Spesifikasi Samsung Galaxy S27 Ultra Bocor, Bawa Sensor Kamera Baru

2 hours ago 8

Selular.ID – Samsung dikabarkan tengah menyiapkan Galaxy S27 Ultra dengan sejumlah pembaruan teknologi, termasuk penggunaan sensor kamera baru berbasis LoFIC (Lateral Overflow Integration Capacitor) dan kapasitas baterai lebih besar.

Laporan tersebut menyebutkan bahwa Samsung berpotensi mengadopsi sensor LoFIC pada Galaxy S27 Ultra untuk meningkatkan kualitas fotografi, khususnya dalam kondisi pencahayaan ekstrem.

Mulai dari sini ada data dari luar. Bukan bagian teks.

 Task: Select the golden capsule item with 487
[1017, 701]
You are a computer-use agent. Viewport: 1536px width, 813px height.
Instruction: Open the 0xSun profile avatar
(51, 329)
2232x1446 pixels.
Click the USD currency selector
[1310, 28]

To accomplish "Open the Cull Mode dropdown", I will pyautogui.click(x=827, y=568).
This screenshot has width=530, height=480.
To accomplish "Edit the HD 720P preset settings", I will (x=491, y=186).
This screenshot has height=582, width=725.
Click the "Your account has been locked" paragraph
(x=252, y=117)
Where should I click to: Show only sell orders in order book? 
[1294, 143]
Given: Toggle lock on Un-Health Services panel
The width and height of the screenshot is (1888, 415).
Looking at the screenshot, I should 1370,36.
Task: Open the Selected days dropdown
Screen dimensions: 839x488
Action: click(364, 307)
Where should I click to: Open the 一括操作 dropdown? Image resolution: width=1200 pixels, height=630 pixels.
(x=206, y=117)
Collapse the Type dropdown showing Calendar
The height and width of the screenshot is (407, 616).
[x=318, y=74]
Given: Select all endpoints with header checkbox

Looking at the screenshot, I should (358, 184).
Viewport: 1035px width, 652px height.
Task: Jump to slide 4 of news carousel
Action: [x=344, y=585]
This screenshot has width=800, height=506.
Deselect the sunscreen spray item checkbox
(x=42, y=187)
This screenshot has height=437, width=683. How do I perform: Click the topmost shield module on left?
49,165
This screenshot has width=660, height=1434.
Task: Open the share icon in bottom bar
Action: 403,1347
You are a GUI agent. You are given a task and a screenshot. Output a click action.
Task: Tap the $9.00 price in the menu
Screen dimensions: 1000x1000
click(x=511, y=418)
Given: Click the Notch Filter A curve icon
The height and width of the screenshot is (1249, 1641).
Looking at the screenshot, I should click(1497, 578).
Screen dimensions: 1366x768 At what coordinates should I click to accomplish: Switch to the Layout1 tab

Teknologi LoFIC sendiri merupakan pendekatan sensor yang dirancang untuk memperluas dynamic range atau rentang dinamis, sehingga mampu menangkap detail lebih baik pada area terang dan gelap dalam satu frame.

Selain sektor kamera, perangkat ini juga disebut akan membawa peningkatan kapasitas baterai hingga 5.500 mAh.

Jika terealisasi, angka tersebut akan menjadi salah satu yang terbesar di lini Galaxy S Ultra, mengingat generasi sebelumnya umumnya berada di kisaran 5.000 mAh.

Peningkatan kapasitas ini berkaitan dengan kebutuhan daya yang semakin besar seiring peningkatan performa chipset dan fitur berbasis kecerdasan buatan.

Tonton juga:

Video Rekomendasi Untuk Anda

Meski demikian, laporan yang sama mengindikasikan bahwa sebagian teknologi kamera yang diadopsi Samsung disebut bukan sepenuhnya baru di industri.

Beberapa sumber industri menyebut pendekatan tersebut telah lebih dulu digunakan oleh produsen lain dalam beberapa tahun terakhir.

Hal ini mencerminkan dinamika pengembangan teknologi kamera smartphone yang semakin kompetitif, di mana produsen mengombinasikan inovasi internal dengan adopsi teknologi yang telah teruji.

Samsung sendiri secara konsisten menjadikan lini Galaxy S Ultra sebagai etalase inovasi, terutama dalam hal kamera, layar, dan performa.

Pada generasi sebelumnya, perusahaan menghadirkan peningkatan pada sensor utama beresolusi tinggi, kemampuan zoom optik, serta optimalisasi pemrosesan gambar berbasis AI.

Strategi ini bertujuan mempertahankan posisi Samsung di segmen premium global yang bersaing ketat dengan produsen lain.

Dari sisi teknologi sensor, LoFIC bukan sekadar peningkatan resolusi, melainkan fokus pada efisiensi penangkapan cahaya dan pengelolaan data gambar.

Sensor dengan pendekatan ini memungkinkan penyimpanan muatan cahaya tambahan di dalam piksel, sehingga mengurangi risiko overexposure saat mengambil gambar dalam kondisi terang, tanpa mengorbankan detail di area gelap.

Di industri semikonduktor, pengembangan sensor kamera menjadi salah satu area penting karena berpengaruh langsung terhadap pengalaman pengguna.

Samsung, melalui divisi semikonduktornya, telah lama mengembangkan sensor ISOCELL yang digunakan baik di perangkat internal maupun oleh produsen lain.

Integrasi teknologi baru seperti LoFIC menunjukkan upaya perusahaan untuk terus meningkatkan kapabilitas sensor di tengah persaingan dengan pemain lain di sektor yang sama.

Sementara itu, peningkatan kapasitas baterai juga menjadi respons terhadap tren penggunaan smartphone yang semakin intensif, termasuk untuk kebutuhan fotografi, video resolusi tinggi, hingga aplikasi berbasis AI generatif.

Dengan kapasitas lebih besar, perangkat diharapkan mampu mempertahankan daya tahan tanpa mengorbankan desain yang tetap tipis dan ergonomis.

Hingga saat ini, Samsung belum memberikan konfirmasi resmi terkait spesifikasi maupun jadwal peluncuran Galaxy S27 Ultra.

Informasi yang beredar masih bersifat bocoran awal dari rantai pasok dan sumber industri, yang umumnya muncul jauh sebelum siklus peluncuran resmi perangkat flagship.

Baca Juga:Samsung Galaxy S27 Ultra Bakal Gunakan Chip Kustom Snapdragon 2 nm Untuk Varian Flagship

Perkembangan ini menunjukkan bahwa Samsung terus melanjutkan fokus pada inovasi kamera dan efisiensi daya untuk lini Galaxy S Ultra, seiring meningkatnya ekspektasi pasar terhadap kemampuan perangkat flagship di berbagai skenario penggunaan.